It’s been six months since Laurel’s older sister died. She might look OK and sound OK and act OK, but that doesn’t mean she isn’t searching for truth and drowning in guilt. After all, May was everything—smart, beautiful, eternally happy, perpetually cool. How could Laurel not cling to every memory of her, especially when it was her fault that May was dead?
And so, like many of us, Laurel writes. She writes letters, letters to dead people. Letters to Kurt Cobain, to Amelia Earheart, to Amy Winehouse, to Elizabeth Bishop, to Judy Garland, to John Keats, to Jim Morrison. It started as an assignment from her freshman year English teacher, became a project she couldn’t bear to turn it and yet couldn’t stop herself from continuing.
This is Ava Dellaira’s incredible Love Letters to the Dead. It is a debut novel, and is so incredibly beautiful. It’s the story of a naïve girl who is searching for truth for herself, her dead sister and her troubled friends. What is so profound is her willingness to open herself to different perspectives. Laurel’s perception of the world is fluid as she continually tries to find a way of explaining why some of the greatest people the world had seen are no longer with us.
Laurel is just so…honest. Her angst is pure and is driven from confusion about the way the world is rather than a desire to simply be angry or to rebel. You might not have been through what she has—and I hope you haven’t—but you can empathize with her and her friends as they struggle with the idea of what it means to come of age, to find yourself and be yourself.

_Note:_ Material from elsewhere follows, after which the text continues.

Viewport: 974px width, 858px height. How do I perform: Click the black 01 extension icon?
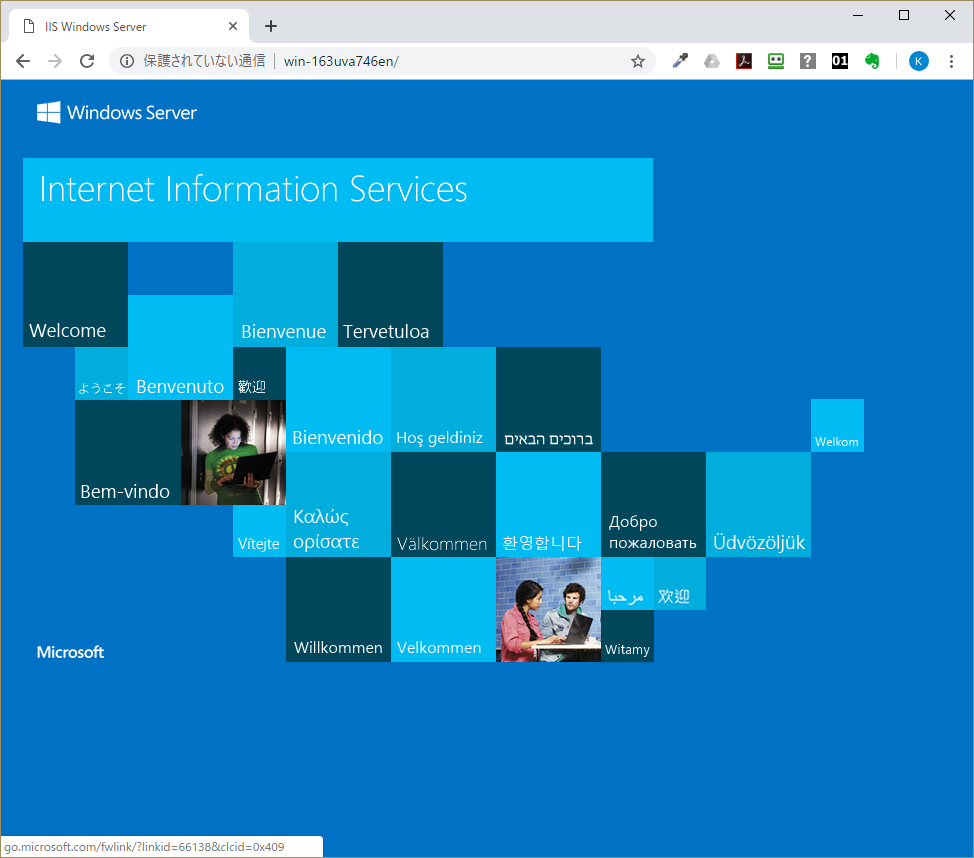(x=840, y=61)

Grab a copy of your own right here and be sure to read and tell us what YOU think in the comments.
Reviewer’s note: Some books strike you as important, and this is one of those for me. It does have mature content—mentions of sex, drugs, alcohol, date rape, molestation, suicide, as well as explicit language (as the novel goes on, the F word is used). Keep that in mind when reading or recommending it to others.